Tooling for ad-hoc analysis. SQL Server Management Studio (SSMS) and Azure Data Studio connect to the TDS endpoint:

  1. Connect to <environment>.crm.dynamics.com,5558.
  2. Authenticate with Entra ID.
  3. Browse the schema like any database.
  4. Run SELECT queries interactively.

Useful for data exploration, ad-hoc analysis, troubleshooting, building queries for use in reports.

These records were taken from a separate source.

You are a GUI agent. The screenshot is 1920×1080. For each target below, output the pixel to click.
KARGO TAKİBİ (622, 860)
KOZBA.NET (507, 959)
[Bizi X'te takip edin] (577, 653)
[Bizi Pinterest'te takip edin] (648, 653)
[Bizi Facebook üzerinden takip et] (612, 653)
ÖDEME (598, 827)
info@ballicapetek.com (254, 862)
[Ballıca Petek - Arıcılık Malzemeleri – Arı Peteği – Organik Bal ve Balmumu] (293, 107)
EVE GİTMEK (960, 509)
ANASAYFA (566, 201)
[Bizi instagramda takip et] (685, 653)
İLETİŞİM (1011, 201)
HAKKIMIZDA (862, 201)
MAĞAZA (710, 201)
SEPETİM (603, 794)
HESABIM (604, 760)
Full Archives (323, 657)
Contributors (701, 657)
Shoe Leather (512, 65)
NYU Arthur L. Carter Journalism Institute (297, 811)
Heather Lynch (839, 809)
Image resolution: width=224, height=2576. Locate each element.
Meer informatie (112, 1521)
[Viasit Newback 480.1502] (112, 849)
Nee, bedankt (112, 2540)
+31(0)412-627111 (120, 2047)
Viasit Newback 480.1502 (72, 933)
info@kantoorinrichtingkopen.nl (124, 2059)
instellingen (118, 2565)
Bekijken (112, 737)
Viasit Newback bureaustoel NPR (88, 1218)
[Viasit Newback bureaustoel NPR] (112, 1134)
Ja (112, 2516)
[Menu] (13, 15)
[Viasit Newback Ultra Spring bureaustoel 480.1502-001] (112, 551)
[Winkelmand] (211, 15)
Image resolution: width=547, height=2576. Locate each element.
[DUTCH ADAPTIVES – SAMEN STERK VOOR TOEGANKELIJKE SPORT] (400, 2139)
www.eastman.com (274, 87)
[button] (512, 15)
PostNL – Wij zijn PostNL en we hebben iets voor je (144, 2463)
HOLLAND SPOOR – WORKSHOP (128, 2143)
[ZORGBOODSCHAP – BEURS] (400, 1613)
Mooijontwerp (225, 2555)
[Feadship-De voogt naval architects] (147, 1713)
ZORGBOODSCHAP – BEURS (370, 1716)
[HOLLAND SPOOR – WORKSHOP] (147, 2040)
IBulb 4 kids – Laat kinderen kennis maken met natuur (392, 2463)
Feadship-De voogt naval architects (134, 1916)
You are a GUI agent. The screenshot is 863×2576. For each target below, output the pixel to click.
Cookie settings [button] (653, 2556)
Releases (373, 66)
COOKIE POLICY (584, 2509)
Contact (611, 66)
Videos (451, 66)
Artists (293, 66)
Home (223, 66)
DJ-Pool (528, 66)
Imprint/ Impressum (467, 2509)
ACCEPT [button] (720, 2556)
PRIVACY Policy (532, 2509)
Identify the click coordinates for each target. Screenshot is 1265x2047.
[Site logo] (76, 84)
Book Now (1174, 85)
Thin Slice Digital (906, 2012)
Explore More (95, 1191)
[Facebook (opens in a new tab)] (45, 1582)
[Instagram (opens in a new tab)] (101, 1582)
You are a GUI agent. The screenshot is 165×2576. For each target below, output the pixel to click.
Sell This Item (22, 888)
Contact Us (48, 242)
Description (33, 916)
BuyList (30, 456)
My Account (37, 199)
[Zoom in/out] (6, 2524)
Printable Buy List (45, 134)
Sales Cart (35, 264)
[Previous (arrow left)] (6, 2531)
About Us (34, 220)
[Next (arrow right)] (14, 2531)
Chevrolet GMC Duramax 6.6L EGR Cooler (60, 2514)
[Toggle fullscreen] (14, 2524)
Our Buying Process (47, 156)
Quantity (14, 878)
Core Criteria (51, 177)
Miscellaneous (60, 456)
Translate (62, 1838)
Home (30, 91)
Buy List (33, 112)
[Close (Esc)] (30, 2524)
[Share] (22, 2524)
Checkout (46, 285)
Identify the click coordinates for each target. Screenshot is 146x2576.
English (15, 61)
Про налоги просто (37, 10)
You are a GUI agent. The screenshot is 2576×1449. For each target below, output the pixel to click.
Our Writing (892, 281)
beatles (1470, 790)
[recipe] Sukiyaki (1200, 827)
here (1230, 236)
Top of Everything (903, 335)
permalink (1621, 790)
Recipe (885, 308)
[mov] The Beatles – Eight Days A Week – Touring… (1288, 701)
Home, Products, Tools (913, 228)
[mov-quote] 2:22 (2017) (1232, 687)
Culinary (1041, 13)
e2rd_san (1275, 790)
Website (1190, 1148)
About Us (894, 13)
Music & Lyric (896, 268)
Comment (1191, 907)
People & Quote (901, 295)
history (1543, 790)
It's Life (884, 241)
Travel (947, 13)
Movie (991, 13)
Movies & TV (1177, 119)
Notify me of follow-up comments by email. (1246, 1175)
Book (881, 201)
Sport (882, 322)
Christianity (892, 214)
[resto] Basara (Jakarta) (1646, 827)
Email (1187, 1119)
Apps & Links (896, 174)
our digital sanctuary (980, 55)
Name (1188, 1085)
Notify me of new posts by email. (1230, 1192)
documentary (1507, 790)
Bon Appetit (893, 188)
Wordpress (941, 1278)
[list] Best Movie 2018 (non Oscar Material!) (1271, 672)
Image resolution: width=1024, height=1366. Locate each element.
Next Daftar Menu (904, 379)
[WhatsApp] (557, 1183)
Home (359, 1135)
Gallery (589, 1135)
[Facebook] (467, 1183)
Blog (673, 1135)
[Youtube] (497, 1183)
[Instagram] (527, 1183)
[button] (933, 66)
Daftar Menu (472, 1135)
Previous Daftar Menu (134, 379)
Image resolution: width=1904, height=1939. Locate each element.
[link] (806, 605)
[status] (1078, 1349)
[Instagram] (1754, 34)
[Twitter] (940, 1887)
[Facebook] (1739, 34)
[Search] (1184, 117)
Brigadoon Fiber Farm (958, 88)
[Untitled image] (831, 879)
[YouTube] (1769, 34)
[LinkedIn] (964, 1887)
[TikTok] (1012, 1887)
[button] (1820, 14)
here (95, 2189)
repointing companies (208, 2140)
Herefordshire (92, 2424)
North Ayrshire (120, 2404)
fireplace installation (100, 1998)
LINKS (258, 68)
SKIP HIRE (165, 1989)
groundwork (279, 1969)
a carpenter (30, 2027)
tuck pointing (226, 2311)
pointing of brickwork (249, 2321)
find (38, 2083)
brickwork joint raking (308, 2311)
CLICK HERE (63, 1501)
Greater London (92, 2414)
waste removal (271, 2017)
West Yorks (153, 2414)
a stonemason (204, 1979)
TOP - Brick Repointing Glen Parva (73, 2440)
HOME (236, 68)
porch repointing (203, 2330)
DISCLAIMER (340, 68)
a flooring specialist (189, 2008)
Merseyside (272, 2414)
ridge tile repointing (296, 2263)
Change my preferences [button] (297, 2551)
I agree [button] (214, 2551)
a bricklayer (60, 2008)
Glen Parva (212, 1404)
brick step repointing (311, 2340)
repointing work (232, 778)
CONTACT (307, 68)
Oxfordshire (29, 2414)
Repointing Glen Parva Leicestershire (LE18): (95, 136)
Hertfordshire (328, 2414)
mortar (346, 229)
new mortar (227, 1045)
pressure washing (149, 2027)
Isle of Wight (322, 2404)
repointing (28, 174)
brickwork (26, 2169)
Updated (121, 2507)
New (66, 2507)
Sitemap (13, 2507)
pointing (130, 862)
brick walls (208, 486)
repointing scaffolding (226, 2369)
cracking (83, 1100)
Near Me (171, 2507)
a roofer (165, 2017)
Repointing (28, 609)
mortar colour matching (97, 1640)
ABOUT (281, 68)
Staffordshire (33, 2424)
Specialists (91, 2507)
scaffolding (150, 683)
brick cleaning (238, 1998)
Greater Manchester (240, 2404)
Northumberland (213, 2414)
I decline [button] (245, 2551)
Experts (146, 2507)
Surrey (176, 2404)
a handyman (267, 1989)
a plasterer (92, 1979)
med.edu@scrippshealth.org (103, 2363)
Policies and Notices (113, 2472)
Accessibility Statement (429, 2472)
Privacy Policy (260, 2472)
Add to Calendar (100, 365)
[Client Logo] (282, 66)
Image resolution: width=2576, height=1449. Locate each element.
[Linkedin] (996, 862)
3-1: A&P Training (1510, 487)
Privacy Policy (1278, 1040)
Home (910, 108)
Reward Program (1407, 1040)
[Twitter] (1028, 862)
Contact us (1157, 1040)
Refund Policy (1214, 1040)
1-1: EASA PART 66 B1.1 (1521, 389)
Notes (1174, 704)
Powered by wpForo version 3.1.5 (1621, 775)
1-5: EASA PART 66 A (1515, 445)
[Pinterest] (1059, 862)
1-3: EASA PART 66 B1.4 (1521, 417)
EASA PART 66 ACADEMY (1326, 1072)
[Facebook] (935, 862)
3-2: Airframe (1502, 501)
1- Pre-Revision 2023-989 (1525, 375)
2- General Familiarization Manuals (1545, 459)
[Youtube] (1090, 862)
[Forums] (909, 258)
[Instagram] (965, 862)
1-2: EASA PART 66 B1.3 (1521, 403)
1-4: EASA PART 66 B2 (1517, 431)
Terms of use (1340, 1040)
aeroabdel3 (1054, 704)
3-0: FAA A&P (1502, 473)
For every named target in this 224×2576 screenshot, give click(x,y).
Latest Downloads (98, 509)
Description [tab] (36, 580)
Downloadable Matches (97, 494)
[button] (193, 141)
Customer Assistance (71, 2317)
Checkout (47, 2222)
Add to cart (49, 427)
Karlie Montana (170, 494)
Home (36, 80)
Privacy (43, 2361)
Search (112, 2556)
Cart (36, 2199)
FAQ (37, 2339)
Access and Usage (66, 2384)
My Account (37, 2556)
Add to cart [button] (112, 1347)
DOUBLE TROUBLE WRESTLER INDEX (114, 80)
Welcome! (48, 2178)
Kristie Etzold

ETL integration. SQL Server Integration Services (SSIS) and similar SQL-aware ETL tools can extract from the TDS endpoint as a source. Combined with the read-only constraint, this is a one-way pattern — Dataverse out to other systems, not back.

Performance.

  • Queries against the TDS endpoint go through Dataverse's security and audit pipeline; substantial complex queries take longer than equivalent queries against a raw SQL database.
  • For very large analytical queries, Synapse Link for Dataverse (streaming data to OneLake) is the better path. The TDS endpoint is for moderate-volume direct-query needs.
  • The TDS endpoint isn't a substitute for analytical data warehousing at scale.

Limits and caveats.

  • Some columns are exposed differently — choice columns show as integer values; you might need to join to the metadata to get labels.
  • Image and file columns behave specifically — typically not queryable directly.
  • Calculated columns are computed in the query rather than pre-stored.
  • Performance for very large tables can be slow because of security checks.
  • Schema names may differ from intuitive expectations — verify with SSMS browsing first.

Common use cases.

  • Power BI DirectQuery datasets for live Dynamics 365 reporting.
  • SSMS for ad-hoc exploration by developers and analysts.
  • SQL-aware reporting tools like Tableau, Qlik, Looker connecting via SQL drivers.
  • ETL extraction for one-time data exports.

Common pitfalls.

  • Heavy production reporting via TDS — for high-volume, complex analytics, use Synapse Link instead.
  • Service-principal authentication confusion — Entra ID requirements can be fiddly; use Azure CLI or PowerShell to set up properly.
  • Assuming SQL Server feature parity — TDS endpoint is read-only and doesn't support all SQL Server features.

Operational reality. TDS is a useful integration surface for SQL-aware tools and ad-hoc analysis. Don't make it the only analytical pattern; for serious analytics, layer Synapse Link / Microsoft Fabric on top.